### WORK ITEM:
Below this line is a set of entries; quote exactly the lines from the line that contains "Task: View list of people who liked post" to the line that contains "This screenshot has width=1323, height=827.", both lines included.

+ + +

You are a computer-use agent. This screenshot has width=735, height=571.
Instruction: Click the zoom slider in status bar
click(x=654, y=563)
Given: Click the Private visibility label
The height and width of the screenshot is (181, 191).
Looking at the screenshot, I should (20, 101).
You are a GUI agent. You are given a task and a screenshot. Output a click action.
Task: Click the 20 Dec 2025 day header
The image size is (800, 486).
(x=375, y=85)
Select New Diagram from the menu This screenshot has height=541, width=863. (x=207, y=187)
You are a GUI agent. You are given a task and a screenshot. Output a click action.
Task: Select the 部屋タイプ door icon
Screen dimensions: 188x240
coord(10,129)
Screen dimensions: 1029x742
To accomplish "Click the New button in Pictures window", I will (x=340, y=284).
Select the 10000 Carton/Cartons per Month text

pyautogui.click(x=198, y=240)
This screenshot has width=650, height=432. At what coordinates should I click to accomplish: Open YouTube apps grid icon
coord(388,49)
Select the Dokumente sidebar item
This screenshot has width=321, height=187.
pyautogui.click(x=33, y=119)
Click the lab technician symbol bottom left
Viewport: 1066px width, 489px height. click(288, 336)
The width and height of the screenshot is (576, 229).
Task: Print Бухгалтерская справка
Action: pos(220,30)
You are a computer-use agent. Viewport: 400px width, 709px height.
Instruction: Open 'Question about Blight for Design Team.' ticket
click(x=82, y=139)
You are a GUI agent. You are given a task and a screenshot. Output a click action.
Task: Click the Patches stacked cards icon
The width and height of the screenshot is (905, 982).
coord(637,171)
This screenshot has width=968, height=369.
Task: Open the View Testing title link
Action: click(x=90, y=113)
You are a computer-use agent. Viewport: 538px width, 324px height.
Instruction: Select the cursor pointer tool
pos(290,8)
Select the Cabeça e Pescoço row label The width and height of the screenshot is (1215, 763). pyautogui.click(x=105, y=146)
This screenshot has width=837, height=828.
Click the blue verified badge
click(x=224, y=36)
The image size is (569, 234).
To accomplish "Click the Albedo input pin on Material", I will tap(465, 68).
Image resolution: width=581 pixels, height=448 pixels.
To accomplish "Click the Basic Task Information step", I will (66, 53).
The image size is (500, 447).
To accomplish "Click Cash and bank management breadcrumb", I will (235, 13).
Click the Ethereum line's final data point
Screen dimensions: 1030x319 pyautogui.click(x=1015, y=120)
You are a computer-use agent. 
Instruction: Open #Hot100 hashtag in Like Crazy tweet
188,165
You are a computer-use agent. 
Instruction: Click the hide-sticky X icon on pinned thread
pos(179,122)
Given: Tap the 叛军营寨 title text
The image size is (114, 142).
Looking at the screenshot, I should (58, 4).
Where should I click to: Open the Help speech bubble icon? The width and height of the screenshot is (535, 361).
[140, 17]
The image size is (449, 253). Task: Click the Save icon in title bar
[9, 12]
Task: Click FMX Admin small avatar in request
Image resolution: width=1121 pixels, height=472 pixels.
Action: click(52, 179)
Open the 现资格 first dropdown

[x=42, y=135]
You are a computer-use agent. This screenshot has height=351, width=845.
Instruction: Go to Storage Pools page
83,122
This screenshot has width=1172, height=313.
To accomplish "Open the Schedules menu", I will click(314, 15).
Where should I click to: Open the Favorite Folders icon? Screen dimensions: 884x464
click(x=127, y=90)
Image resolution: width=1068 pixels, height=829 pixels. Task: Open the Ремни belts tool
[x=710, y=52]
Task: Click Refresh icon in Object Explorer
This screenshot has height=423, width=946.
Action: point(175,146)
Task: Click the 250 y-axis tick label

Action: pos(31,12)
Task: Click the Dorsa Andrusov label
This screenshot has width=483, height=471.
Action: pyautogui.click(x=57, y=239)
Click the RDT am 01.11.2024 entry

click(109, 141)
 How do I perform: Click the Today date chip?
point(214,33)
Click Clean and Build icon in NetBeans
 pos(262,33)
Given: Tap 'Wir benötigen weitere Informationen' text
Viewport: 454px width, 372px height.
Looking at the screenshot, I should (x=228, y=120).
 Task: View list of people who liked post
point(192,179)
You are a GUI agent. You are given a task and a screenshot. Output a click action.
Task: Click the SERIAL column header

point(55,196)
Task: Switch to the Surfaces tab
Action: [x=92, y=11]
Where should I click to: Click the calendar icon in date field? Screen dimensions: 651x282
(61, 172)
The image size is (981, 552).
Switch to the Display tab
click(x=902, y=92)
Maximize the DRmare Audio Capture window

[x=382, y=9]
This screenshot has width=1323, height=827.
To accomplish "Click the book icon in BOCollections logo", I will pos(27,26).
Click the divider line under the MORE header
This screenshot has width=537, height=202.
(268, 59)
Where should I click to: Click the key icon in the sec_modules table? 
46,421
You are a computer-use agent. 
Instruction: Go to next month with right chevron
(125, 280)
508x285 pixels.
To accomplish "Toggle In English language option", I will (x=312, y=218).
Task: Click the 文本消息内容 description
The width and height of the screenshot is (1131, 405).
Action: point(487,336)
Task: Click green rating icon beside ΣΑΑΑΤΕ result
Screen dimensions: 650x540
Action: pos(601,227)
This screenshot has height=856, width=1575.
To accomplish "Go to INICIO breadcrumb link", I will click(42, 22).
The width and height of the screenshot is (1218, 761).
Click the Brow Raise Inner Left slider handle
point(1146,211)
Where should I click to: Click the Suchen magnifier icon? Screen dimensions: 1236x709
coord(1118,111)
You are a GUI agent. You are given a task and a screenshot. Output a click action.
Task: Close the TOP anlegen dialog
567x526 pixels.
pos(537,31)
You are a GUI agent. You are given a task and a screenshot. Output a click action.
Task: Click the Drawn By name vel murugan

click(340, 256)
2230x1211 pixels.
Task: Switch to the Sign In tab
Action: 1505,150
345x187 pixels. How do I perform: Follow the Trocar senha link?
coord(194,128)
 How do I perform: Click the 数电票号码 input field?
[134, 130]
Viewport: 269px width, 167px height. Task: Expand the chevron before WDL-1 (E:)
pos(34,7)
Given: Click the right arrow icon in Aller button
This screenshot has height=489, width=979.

+ + +

### RESULT OF THE EXERCISE:
 Task: View list of people who liked post
point(192,179)
You are a GUI agent. You are given a task and a screenshot. Output a click action.
Task: Click the SERIAL column header

point(55,196)
Task: Switch to the Surfaces tab
Action: [x=92, y=11]
Where should I click to: Click the calendar icon in date field? Screen dimensions: 651x282
(61, 172)
The image size is (981, 552).
Switch to the Display tab
click(x=902, y=92)
Maximize the DRmare Audio Capture window

[x=382, y=9]
This screenshot has width=1323, height=827.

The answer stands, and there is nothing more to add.